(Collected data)
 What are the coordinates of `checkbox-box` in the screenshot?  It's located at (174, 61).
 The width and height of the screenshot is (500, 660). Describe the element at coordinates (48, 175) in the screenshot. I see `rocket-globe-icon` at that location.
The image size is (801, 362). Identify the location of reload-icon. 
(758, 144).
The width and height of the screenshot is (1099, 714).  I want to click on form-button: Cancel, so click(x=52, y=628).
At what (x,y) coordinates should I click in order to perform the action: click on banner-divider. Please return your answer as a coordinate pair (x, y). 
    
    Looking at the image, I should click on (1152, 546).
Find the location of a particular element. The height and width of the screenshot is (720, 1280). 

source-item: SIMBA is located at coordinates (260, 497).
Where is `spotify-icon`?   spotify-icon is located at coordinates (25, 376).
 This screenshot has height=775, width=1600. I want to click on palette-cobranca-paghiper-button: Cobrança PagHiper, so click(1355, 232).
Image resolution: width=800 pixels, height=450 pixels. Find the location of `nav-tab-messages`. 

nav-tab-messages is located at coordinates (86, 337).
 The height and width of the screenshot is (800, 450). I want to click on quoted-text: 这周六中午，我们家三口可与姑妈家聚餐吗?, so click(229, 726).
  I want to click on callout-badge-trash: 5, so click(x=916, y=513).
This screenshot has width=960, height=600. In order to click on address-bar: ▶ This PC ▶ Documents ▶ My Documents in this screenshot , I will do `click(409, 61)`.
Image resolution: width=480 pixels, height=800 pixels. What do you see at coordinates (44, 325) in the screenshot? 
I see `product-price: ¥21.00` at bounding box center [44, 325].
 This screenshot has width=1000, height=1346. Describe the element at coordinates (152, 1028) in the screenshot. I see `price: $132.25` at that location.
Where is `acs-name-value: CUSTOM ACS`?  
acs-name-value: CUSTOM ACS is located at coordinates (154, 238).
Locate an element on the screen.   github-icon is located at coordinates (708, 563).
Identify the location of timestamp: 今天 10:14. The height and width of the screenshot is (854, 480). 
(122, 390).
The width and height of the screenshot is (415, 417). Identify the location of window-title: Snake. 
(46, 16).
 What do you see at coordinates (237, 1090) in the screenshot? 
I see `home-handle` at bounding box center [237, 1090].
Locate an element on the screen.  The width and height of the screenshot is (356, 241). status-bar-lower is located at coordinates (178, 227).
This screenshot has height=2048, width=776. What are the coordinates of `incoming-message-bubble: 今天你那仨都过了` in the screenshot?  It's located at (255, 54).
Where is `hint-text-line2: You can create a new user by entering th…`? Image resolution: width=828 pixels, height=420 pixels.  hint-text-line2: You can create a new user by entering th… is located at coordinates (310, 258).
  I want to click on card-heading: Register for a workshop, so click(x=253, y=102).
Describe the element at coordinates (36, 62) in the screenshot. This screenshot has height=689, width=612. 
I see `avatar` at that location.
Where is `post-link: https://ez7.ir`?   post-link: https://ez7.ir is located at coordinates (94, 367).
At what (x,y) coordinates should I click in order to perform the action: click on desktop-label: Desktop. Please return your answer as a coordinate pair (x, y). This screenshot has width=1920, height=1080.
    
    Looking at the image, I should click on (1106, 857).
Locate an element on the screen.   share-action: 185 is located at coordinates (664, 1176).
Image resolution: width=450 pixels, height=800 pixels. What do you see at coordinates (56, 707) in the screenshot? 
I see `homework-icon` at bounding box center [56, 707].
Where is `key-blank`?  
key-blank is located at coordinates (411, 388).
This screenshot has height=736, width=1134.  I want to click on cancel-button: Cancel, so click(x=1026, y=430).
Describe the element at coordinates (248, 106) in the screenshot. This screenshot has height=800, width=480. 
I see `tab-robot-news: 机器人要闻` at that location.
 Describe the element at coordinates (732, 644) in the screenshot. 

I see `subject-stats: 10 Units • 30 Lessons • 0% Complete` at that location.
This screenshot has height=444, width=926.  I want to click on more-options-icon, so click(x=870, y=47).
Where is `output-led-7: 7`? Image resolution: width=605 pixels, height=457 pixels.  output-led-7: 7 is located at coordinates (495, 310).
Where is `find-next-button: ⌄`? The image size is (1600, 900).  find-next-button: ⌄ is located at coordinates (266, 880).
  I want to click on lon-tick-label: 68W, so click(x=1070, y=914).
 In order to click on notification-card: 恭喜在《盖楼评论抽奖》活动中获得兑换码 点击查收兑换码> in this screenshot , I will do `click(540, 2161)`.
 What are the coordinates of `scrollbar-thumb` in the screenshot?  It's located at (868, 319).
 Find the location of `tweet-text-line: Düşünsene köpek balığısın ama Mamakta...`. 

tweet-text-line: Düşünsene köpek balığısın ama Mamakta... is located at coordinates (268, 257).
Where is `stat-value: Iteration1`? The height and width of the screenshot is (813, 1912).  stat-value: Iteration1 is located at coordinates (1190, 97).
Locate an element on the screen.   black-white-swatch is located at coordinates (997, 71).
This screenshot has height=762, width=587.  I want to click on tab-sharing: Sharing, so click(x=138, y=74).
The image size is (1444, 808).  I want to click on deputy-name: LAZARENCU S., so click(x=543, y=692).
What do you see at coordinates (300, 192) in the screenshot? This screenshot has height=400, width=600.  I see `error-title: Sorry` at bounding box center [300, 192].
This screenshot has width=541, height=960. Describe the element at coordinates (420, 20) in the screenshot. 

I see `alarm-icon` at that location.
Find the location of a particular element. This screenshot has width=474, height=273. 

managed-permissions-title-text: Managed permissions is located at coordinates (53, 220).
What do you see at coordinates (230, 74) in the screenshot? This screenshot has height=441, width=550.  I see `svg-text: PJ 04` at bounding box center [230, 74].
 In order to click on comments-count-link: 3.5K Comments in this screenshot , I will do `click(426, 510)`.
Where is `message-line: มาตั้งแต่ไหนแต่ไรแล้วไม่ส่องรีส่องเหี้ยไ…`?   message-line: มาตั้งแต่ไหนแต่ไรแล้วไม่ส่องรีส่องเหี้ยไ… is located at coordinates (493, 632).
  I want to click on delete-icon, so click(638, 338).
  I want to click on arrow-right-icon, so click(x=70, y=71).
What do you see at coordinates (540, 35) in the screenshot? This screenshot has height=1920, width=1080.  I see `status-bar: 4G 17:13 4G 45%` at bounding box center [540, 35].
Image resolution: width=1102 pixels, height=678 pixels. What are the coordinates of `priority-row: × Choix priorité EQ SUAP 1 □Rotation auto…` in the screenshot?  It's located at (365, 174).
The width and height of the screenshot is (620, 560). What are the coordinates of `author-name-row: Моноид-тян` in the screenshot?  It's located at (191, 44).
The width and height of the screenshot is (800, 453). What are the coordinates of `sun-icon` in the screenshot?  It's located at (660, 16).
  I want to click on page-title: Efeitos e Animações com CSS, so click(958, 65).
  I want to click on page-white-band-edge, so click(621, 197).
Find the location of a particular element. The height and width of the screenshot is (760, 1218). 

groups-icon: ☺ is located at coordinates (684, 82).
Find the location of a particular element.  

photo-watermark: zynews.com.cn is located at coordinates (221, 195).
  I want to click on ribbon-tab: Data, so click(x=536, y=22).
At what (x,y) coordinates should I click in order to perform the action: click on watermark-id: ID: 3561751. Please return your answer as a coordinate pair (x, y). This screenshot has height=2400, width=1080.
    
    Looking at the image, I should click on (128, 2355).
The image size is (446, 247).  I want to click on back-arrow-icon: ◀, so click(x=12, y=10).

▸ Goal of the exercise:
Lay out every line of the material above as a Markdown table with the columns Row and Line, omitting blank lines.

▸ Finished exercise:
| Row | Line |
|---|---|
| 1 |  What are the coordinates of `checkbox-box` in the screenshot?  It's located at (174, 61). |
| 2 |  The width and height of the screenshot is (500, 660). Describe the element at coordinates (48, 175) in the screenshot. I see `rocket-globe-icon` at that location. |
| 3 | The image size is (801, 362). Identify the location of reload-icon.  |
| 4 | (758, 144). |
| 5 | The width and height of the screenshot is (1099, 714).  I want to click on form-button: Cancel, so click(x=52, y=628). |
| 6 | At what (x,y) coordinates should I click in order to perform the action: click on banner-divider. Please return your answer as a coordinate pair (x, y).  |
| 7 |     Looking at the image, I should click on (1152, 546). |
| 8 | Find the location of a particular element. The height and width of the screenshot is (720, 1280).  |
| 9 | source-item: SIMBA is located at coordinates (260, 497). |
| 10 | Where is `spotify-icon`?   spotify-icon is located at coordinates (25, 376). |
| 11 |  This screenshot has height=775, width=1600. I want to click on palette-cobranca-paghiper-button: Cobrança PagHiper, so click(1355, 232). |
| 12 | Image resolution: width=800 pixels, height=450 pixels. Find the location of `nav-tab-messages`.  |
| 13 | nav-tab-messages is located at coordinates (86, 337). |
| 14 |  The height and width of the screenshot is (800, 450). I want to click on quoted-text: 这周六中午，我们家三口可与姑妈家聚餐吗?, so click(229, 726). |
| 15 |   I want to click on callout-badge-trash: 5, so click(x=916, y=513). |
| 16 | This screenshot has width=960, height=600. In order to click on address-bar: ▶ This PC ▶ Documents ▶ My Documents in this screenshot , I will do `click(409, 61)`. |
| 17 | Image resolution: width=480 pixels, height=800 pixels. What do you see at coordinates (44, 325) in the screenshot?  |
| 18 | I see `product-price: ¥21.00` at bounding box center [44, 325]. |
| 19 |  This screenshot has width=1000, height=1346. Describe the element at coordinates (152, 1028) in the screenshot. I see `price: $132.25` at that location. |
| 20 | Where is `acs-name-value: CUSTOM ACS`?   |
| 21 | acs-name-value: CUSTOM ACS is located at coordinates (154, 238). |
| 22 | Locate an element on the screen.   github-icon is located at coordinates (708, 563). |
| 23 | Identify the location of timestamp: 今天 10:14. The height and width of the screenshot is (854, 480).  |
| 24 | (122, 390). |
| 25 | The width and height of the screenshot is (415, 417). Identify the location of window-title: Snake.  |
| 26 | (46, 16). |
| 27 |  What do you see at coordinates (237, 1090) in the screenshot?  |
| 28 | I see `home-handle` at bounding box center [237, 1090]. |
| 29 | Locate an element on the screen.  The width and height of the screenshot is (356, 241). status-bar-lower is located at coordinates (178, 227). |
| 30 | This screenshot has height=2048, width=776. What are the coordinates of `incoming-message-bubble: 今天你那仨都过了` in the screenshot?  It's located at (255, 54). |
| 31 | Where is `hint-text-line2: You can create a new user by entering th…`? Image resolution: width=828 pixels, height=420 pixels.  hint-text-line2: You can create a new user by entering th… is located at coordinates (310, 258). |
| 32 |   I want to click on card-heading: Register for a workshop, so click(x=253, y=102). |
| 33 | Describe the element at coordinates (36, 62) in the screenshot. This screenshot has height=689, width=612.  |
| 34 | I see `avatar` at that location. |
| 35 | Where is `post-link: https://ez7.ir`?   post-link: https://ez7.ir is located at coordinates (94, 367). |
| 36 | At what (x,y) coordinates should I click in order to perform the action: click on desktop-label: Desktop. Please return your answer as a coordinate pair (x, y). This screenshot has width=1920, height=1080. |
| 37 |     Looking at the image, I should click on (1106, 857). |
| 38 | Locate an element on the screen.   share-action: 185 is located at coordinates (664, 1176). |
| 39 | Image resolution: width=450 pixels, height=800 pixels. What do you see at coordinates (56, 707) in the screenshot?  |
| 40 | I see `homework-icon` at bounding box center [56, 707]. |
| 41 | Where is `key-blank`?   |
| 42 | key-blank is located at coordinates (411, 388). |
| 43 | This screenshot has height=736, width=1134.  I want to click on cancel-button: Cancel, so click(x=1026, y=430). |
| 44 | Describe the element at coordinates (248, 106) in the screenshot. This screenshot has height=800, width=480.  |
| 45 | I see `tab-robot-news: 机器人要闻` at that location. |
| 46 |  Describe the element at coordinates (732, 644) in the screenshot.  |
| 47 | I see `subject-stats: 10 Units • 30 Lessons • 0% Complete` at that location. |
| 48 | This screenshot has height=444, width=926.  I want to click on more-options-icon, so click(x=870, y=47). |
| 49 | Where is `output-led-7: 7`? Image resolution: width=605 pixels, height=457 pixels.  output-led-7: 7 is located at coordinates (495, 310). |
| 50 | Where is `find-next-button: ⌄`? The image size is (1600, 900).  find-next-button: ⌄ is located at coordinates (266, 880). |
| 51 |   I want to click on lon-tick-label: 68W, so click(x=1070, y=914). |
| 52 |  In order to click on notification-card: 恭喜在《盖楼评论抽奖》活动中获得兑换码 点击查收兑换码> in this screenshot , I will do `click(540, 2161)`. |
| 53 |  What are the coordinates of `scrollbar-thumb` in the screenshot?  It's located at (868, 319). |
| 54 |  Find the location of `tweet-text-line: Düşünsene köpek balığısın ama Mamakta...`.  |
| 55 | tweet-text-line: Düşünsene köpek balığısın ama Mamakta... is located at coordinates (268, 257). |
| 56 | Where is `stat-value: Iteration1`? The height and width of the screenshot is (813, 1912).  stat-value: Iteration1 is located at coordinates (1190, 97). |
| 57 | Locate an element on the screen.   black-white-swatch is located at coordinates (997, 71). |
| 58 | This screenshot has height=762, width=587.  I want to click on tab-sharing: Sharing, so click(x=138, y=74). |
| 59 | The image size is (1444, 808).  I want to click on deputy-name: LAZARENCU S., so click(x=543, y=692). |
| 60 | What do you see at coordinates (300, 192) in the screenshot? This screenshot has height=400, width=600.  I see `error-title: Sorry` at bounding box center [300, 192]. |
| 61 | This screenshot has width=541, height=960. Describe the element at coordinates (420, 20) in the screenshot.  |
| 62 | I see `alarm-icon` at that location. |
| 63 | Find the location of a particular element. This screenshot has width=474, height=273.  |
| 64 | managed-permissions-title-text: Managed permissions is located at coordinates (53, 220). |
| 65 | What do you see at coordinates (230, 74) in the screenshot? This screenshot has height=441, width=550.  I see `svg-text: PJ 04` at bounding box center [230, 74]. |
| 66 |  In order to click on comments-count-link: 3.5K Comments in this screenshot , I will do `click(426, 510)`. |
| 67 | Where is `message-line: มาตั้งแต่ไหนแต่ไรแล้วไม่ส่องรีส่องเหี้ยไ…`?   message-line: มาตั้งแต่ไหนแต่ไรแล้วไม่ส่องรีส่องเหี้ยไ… is located at coordinates (493, 632). |
| 68 |   I want to click on delete-icon, so click(638, 338). |
| 69 |   I want to click on arrow-right-icon, so click(x=70, y=71). |
| 70 | What do you see at coordinates (540, 35) in the screenshot? This screenshot has height=1920, width=1080.  I see `status-bar: 4G 17:13 4G 45%` at bounding box center [540, 35]. |
| 71 | Image resolution: width=1102 pixels, height=678 pixels. What are the coordinates of `priority-row: × Choix priorité EQ SUAP 1 □Rotation auto…` in the screenshot?  It's located at (365, 174). |
| 72 | The width and height of the screenshot is (620, 560). What are the coordinates of `author-name-row: Моноид-тян` in the screenshot?  It's located at (191, 44). |
| 73 | The width and height of the screenshot is (800, 453). What are the coordinates of `sun-icon` in the screenshot?  It's located at (660, 16). |
| 74 |   I want to click on page-title: Efeitos e Animações com CSS, so click(958, 65). |
| 75 |   I want to click on page-white-band-edge, so click(621, 197). |
| 76 | Find the location of a particular element. The height and width of the screenshot is (760, 1218).  |
| 77 | groups-icon: ☺ is located at coordinates (684, 82). |
| 78 | Find the location of a particular element.   |
| 79 | photo-watermark: zynews.com.cn is located at coordinates (221, 195). |
| 80 |   I want to click on ribbon-tab: Data, so click(x=536, y=22). |
| 81 | At what (x,y) coordinates should I click in order to perform the action: click on watermark-id: ID: 3561751. Please return your answer as a coordinate pair (x, y). This screenshot has height=2400, width=1080. |
| 82 |     Looking at the image, I should click on (128, 2355). |
| 83 | The image size is (446, 247).  I want to click on back-arrow-icon: ◀, so click(x=12, y=10). |